L'apprentissage du piano est souvent associé à l'apprentissage du solfège, ce qui peut rebuter de nombreux aspirants musiciens, tant enfants qu'adultes. Il est évident que si l'on souhaite aborder la "musique savante", l'apprentissage du solfège est fortement recommandé. Vouloir jouer Bach ou Mozart sans connaître les notes et le rythme me paraît difficile. Cependant, souvent, ce qui rebute les débutants, c'est l'apprentissage de "règles" arides et difficiles à retenir et dont ils ne voient pas vraiment l'intérêt. Et cela avant même d'avoir pu prendre le moindre plaisir avec leur instrument.
Pour moi, il existe bien d'autres façons de débuter la musique : développer son oreille par exemple et tâtonner pour retrouver une mélodie ; travailler par imitation et reproduire des gestes et des enchaînements de notes ou d'accords ; utiliser sa mémoire et quelques moyens mnémotechniques simples pour retrouver les différentes parties d'un morceau de musique. Il m'est arrivé de créer des sortes de "cartes mentales" représentant la structure d'un morceau pour aider à sa mémorisation...
On pourrait comparer l'apprentissage de la musique à celui d'une langue. Le solfège serait alors la "grammaire de la musique". La grammaire est bien utile mais il ne viendrait à l'idée de personne de demander à un enfant de maîtriser les règles de grammaire lorsqu'il commence à parler ! Il tâtonne, il babille, ses phrases sont bancales et ses mots mal prononcés et il reçoit des tas d'encouragements qui le poussent à s'exprimer toujours mieux. Pourquoi cela serait-il différent pour les musiciens débutants ? Dans un premier temps, laissons de côté les règles et encourageons l'expression.
Didier Lockwood, jazzman réputé, ne disait pas autre chose :
https://www.musicologie.org/18/m/01030229.pdf
"Les enfants ont envie de jouer de la musique et de l'apprendre en la jouant, comme on apprend le football dans la rue finalement souvent.
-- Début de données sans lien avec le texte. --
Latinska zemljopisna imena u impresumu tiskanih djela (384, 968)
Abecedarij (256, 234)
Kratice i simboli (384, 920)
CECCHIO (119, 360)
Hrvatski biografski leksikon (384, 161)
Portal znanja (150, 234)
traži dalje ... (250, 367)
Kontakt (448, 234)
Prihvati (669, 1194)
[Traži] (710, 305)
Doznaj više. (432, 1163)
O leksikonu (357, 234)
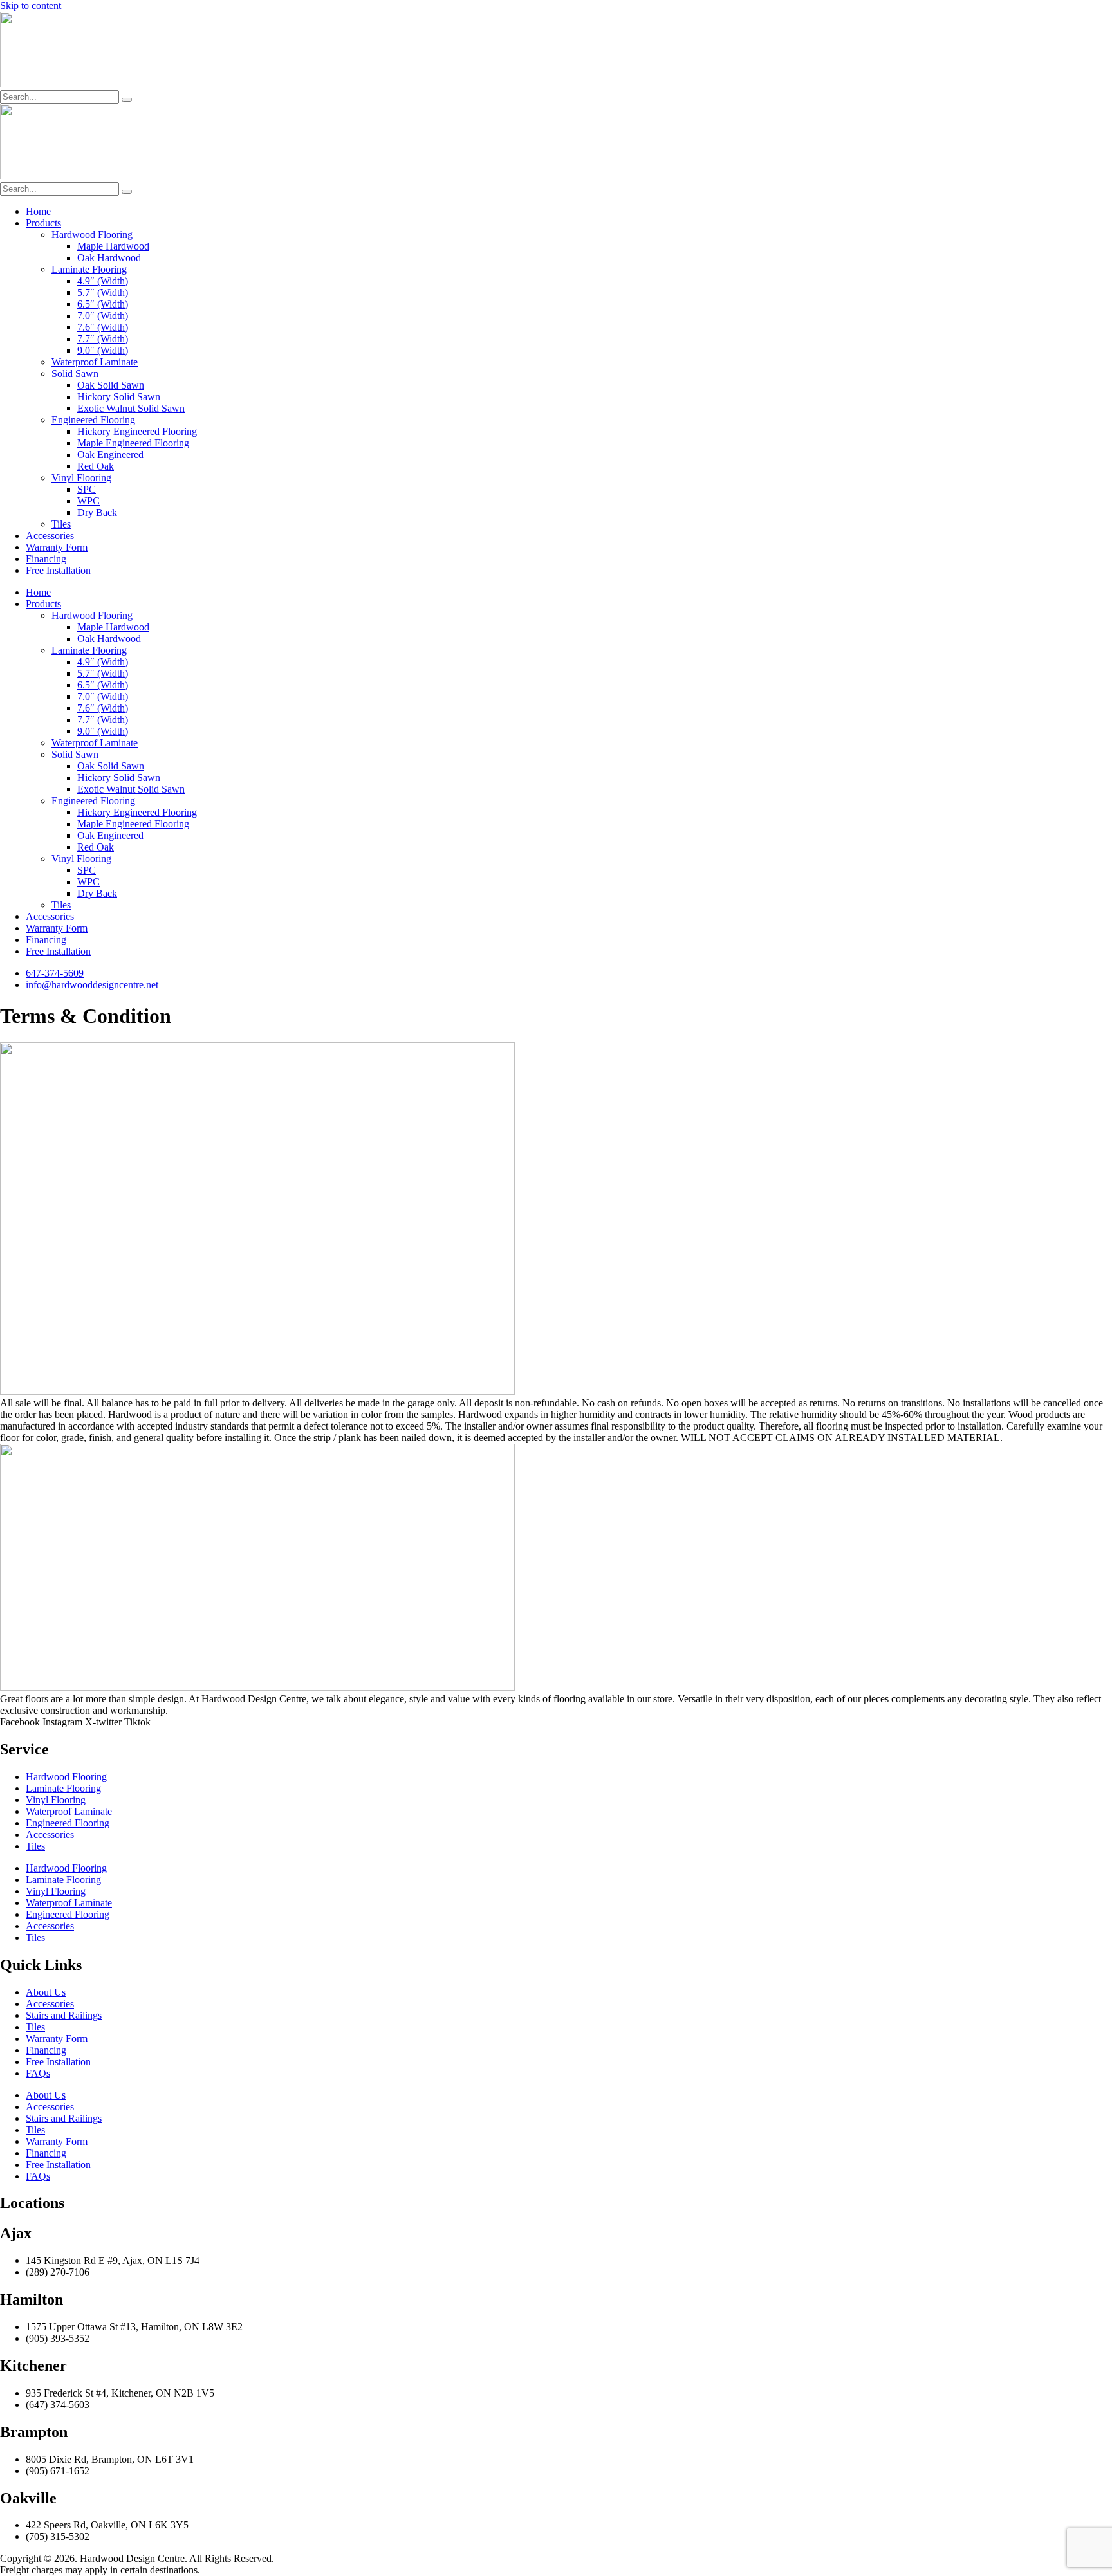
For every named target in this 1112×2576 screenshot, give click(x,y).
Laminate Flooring (89, 269)
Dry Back (97, 512)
La musique est un art qui s'apprend par l'oreille et pas par la vue, on n'apprend pas à lire et à écrire à un bébé qui ne sait pas parler
Le plaisir de jouer doit toujours être premier. Ensuite, au fur et à mesure de sa progression, l'élève voit plus facilement l’intérêt d'apprendre les notes, le rythme, toutes les règles plus théoriques. Comparons maintenant le musicien à un acteur. L'acteur n'a a priori pas besoin de savoir lire pour jouer un rôle. Mais savoir lire favorise grandement la rapidité de mémorisation, permet de mémoriser des rôles plus longs et plus complexes, permet d'être autonome... C'est la même chose avec la musique : les élèves, s'ils prennent du plaisir à jouer, s'en rendent assez rapidement compte. Ils veulent être autonomes, ils veulent apprendre tel ou tel morceau qui dépasse leur capacité de mémorisation... Ils voient alors tout l'intérêt de savoir lire une partition. Je ne dirais pas que l'apprentissage se fait ensuite tout seul car, comme tout apprentissage, cela nécessite du travail et des efforts. Mais au moins, cela se fait naturellement et avec un objectif : prendre toujours plus de plaisir à jouer de la musique.
Je voudrais terminer en replaçant la "musique savante" écrite au milieu de toutes les traditions musicales orales que l'on trouve aux quatre coins du monde. La musique écrite n'est qu'une toute petite partie de ce que l'on peut entendre dans le monde. Et lorsque l'on se penche sur l'histoire de la musique, l'écriture musicale telle qu'on la connait actuellement est assez récente.
Et l'on pourrait encore parler de musiques écrites très récentes qui n'utilisent pas le solfège mais d'autres moyens de représentation...
Le solfège n'est donc pas une "norme universelle" mais seulement un moyen de représentation d'un certain type de musique. Il faut donc le considérer à sa juste place : un outil utile et parfois nécessaire pour certaines formes d'expression musicale.